Categories: all aviation Building a Biplane bicycle gadgets misc motorcycle theater
Building a Biplane: Back In the Build
My last entry was pretty brief, with the simple aim of showing you my build log. Looking at the log, and at this journal, you would be correct in guessing that there was some kind of an interruption.
In late 2018, it was becoming obvious that I'd have to move soon, which would mean giving up the shop I'd put together for my Charger build. It would mean an unknown delay until I could find another house, ideally with a shop, and resume thinking about this insane plan of building my own full-size biplane.
And yet, here we are. I've found my new house, and I managed to find one with a 2-car garage that was ripe to be converted into a workshop. That process has taken far longer than I wanted it to, but is nearly coming to an end as I wait for the new garage door to be installed -- the whole COVID-19 situation means I'll probably be waiting for a while, though.

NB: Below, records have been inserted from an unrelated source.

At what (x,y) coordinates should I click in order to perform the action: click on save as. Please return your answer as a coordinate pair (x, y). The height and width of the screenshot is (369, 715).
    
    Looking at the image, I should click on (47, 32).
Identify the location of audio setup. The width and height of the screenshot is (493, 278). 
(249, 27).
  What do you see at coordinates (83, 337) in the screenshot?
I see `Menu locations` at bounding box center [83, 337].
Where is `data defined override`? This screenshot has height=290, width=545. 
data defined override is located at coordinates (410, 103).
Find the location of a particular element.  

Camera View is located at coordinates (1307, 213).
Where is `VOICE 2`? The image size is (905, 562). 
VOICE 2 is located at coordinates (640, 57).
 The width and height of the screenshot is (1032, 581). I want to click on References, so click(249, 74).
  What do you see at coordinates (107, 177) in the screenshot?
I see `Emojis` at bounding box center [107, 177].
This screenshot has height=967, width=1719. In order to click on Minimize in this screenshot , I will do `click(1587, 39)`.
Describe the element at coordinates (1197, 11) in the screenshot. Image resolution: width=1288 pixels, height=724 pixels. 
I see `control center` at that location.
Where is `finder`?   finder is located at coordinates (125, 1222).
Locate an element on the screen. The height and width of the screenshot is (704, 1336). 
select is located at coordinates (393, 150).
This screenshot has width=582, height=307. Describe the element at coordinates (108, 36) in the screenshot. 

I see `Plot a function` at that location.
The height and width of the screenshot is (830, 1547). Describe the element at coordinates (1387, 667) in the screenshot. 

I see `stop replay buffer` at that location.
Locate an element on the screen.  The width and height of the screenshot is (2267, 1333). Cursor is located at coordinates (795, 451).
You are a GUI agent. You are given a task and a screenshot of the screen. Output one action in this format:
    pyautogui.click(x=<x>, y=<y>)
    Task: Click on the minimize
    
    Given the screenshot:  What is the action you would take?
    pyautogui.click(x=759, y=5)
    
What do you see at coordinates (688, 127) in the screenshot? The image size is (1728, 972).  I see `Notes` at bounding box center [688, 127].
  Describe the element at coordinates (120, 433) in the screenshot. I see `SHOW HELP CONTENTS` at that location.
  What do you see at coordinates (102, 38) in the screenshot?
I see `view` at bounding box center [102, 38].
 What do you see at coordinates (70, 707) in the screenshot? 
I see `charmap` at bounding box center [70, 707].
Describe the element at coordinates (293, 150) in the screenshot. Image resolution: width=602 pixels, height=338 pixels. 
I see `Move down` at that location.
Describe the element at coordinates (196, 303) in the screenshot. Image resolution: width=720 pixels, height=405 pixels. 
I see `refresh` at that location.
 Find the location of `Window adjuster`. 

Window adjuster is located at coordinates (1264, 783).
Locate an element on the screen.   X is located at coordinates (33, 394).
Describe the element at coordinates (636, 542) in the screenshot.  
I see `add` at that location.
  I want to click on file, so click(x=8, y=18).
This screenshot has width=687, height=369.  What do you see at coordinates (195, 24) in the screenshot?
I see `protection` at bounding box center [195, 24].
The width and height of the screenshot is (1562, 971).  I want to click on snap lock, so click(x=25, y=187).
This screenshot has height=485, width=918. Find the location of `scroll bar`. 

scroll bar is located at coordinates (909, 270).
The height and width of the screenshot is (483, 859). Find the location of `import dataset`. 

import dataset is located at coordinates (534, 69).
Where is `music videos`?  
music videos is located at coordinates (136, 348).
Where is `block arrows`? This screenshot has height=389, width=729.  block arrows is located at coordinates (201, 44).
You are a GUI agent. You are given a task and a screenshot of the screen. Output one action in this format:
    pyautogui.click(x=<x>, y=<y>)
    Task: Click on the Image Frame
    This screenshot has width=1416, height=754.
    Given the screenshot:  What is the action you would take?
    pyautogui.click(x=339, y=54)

When I left off on the project, I felt that my next logical step was to profile the spars, and start assembling a wing. I had the ribs built, and all the compression tubes. I hadn't yet ordered the cross-brace wires, but I've still got that shopping cart loaded up at Aircraft Spruce and ready to go. I had found all the internal wing brackets in a Ken Brock kit on Ebay.
However, there was a significant piece missing. The wedge blocks.
Long story short, the Marquart Charger has a very classy-looking 10° sweep to the wings, but all the ribs and bits that go inside are arranged parallel to the fuselage. This means that you have to make up that 10° difference somehow. This is where the wedge blocks come in.
The use of the wedge blocks is pretty obvious. For instance, in the diagram below, you can see how the wedges, in green, are used to make a 90° surface against the wing spar, shown in blue:
So, that made a lot of sense to me. Wedges, cool.
Then my eye would always trace back to this cyclopean horror:
I had no idea what this thing was trying to tell me. For years, I would see it, and immediately get confused. It looked for all the world like a single piece of wood, that I was somehow supposed to cut up to form all those wedges, and it just boggled me to no end. How do you cut that -238 piece from the corner of the -239 piece? Wouldn't it leave a huge gap? How are you supposed to cut all those angles without the saw taking out its kerf and leaving you with undersized pieces? It just absolutely confused me.
Finally, shop nearly done, but not quite done enough to go around cutting thousands of dollars worth of spar material and assembling wobbly half-completed wing structures which might need to be moved (inviting any number of broken wing ribs), I decided to bite the bullet and ask for help with this wedge horror. Not that I have been shy about asking for help before, but it's always a bit of a struggle to admit that I don't understand something that everyone else seems to get.
So I fired up a graphic editor and cut out the section of plans I'd be posting about, but something about it made me pause. Suddenly, out of the blue, the picture that had for all time looked like a white vase on a black background snapped around, and became two human faces, facing each other with a white space between them.
It wasn't showing a single piece of wood. It was showing all the wedges overlaid on top of each other. My brain felt like it was going to explode.
Instead of drawing out six side profiles and six face profiles, with the attendant measurements for each, Ed Marquart had done the sensible thing and drawn them together to save space and drawing effort. This sudden understanding was, I must say, a huge relief.
Here is an annotated diagram with improved dimension lines, which shows in red how to interpret the dimensions for making a -239 wedge:
Looking over the plans and dimensions, it looks like I've probably got enough off-cut spruce to make most of the larger wedges, though I'm going to order some 1/4" thick stock to make the -238 wedges, since there are so many of them.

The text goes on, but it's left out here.